Directed by Tony Miller. Produced by Vanessa S. Boeye. Written by Clara Marullo. Shown on TV in 1994. 101 minutes. Discovery. Narrated by Harrison Ford. This film follows Khamtruel Rinpoche on a three-month journey from Dharamsala to Upper Mustang in the summer of 1993 "to offer advice, guidance, and religious teaching to the people of Upper Mustang." He will also bring two young boys back to Dharamsala to receive a traditional Buddhist education.
The video opens with scenes of the Rinpoche getting ready to leave Dharamsala and having one last visit with the Dalai Lama. The Rinpoche then flies to Jomsom, and rides on horseback up the Kali Gandaki valley. He encounters Upper Mustang's deeply religious inhabitants, and gives them simple but direct advice and teachings. He also repeatedly pleads with Pasang, the lead horseman of the expedition, to give us his drinking and look after his family.
The Rinpoche finally arrives at Lo Manthang and is greeted by all the villagers and the King of Upper Mustang. He speaks to the villagers and plays a message from the Dalai Lama. The Rinpoche walks through the alleys of Lo Manthang, and visits the gompas and Pasang's house. The Rinpoche breaks down and cries as stares into Tibet, "This is the landscape of my childhood. The mountains, the silence, the vast spaces." The two young boys travel to Dharamsala with their fathers, and have a brief visit with the Dalai Lama before joing the other students at school.
I especially enjoyed seeing the Dalai Lama and the villagers and their way of life. Good filming. Very good narration. Because this was filmed in the cloudy summer, the scenery is a little washed out. I thought the film could have been tighter, maybe half the length, eliminating the same kind of scenes like the Rinpoche meeting the villagers.

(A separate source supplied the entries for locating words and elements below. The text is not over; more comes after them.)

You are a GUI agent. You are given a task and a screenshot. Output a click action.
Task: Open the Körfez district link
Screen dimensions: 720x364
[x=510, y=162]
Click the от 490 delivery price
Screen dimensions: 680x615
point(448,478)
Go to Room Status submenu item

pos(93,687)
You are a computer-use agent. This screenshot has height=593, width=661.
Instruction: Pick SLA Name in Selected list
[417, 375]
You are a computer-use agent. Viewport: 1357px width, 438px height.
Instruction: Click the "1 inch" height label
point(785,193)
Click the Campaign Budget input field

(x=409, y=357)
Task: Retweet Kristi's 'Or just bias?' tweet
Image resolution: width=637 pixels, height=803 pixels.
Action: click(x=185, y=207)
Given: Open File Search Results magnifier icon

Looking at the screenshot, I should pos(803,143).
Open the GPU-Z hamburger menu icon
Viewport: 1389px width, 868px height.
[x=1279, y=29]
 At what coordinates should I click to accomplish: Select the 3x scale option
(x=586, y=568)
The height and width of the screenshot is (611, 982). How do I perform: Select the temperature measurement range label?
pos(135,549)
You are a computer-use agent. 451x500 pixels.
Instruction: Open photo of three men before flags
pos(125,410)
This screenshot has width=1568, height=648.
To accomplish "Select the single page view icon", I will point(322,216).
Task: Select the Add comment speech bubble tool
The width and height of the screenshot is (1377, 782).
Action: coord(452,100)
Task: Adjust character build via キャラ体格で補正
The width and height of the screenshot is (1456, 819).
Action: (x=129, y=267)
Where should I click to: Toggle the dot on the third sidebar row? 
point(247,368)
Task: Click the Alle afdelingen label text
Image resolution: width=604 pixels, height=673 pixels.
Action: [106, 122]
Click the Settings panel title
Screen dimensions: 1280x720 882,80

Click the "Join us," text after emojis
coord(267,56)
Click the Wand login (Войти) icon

by Ghang-Tuk Tsokpa. Released 2001. 54 minutes. In Tibetan with English subtitles. After an overview of Mustang history, culture, geography, horses and yaks, Buddhist beliefs, and food, the film describes Mustang life during the four seasons of the year.
In the winter the children enjoy playing in the snow and ice while the adults spin wool and weave clothing. After the Losar new year ceremonies and celebrations, they plant seeds and tend the soil. In Spring there is a festival to ward off epidemics with archery contests, and another one to celebrate elders who are over 60.
In summer people help each other during the harvest and store away grass for the winter. There is a festival in August at Muktinath to celebrate the end of the harvest with horse racing and dancing; and another one in September with masked dances to pray for world peace. In Autumn they harvest potatoes, buckwheat, and apples. Many people leave Mustang for Pokhara and Kathmandu to trade and avoid the cold winter weather.
This is not a tourist video. It does present a good overview of the Lower Mustang people, their festivals and activities throughtout the year. The filming has a home movie feel, a bit unsteady, and slightly fast pans and zooming. The background music is good.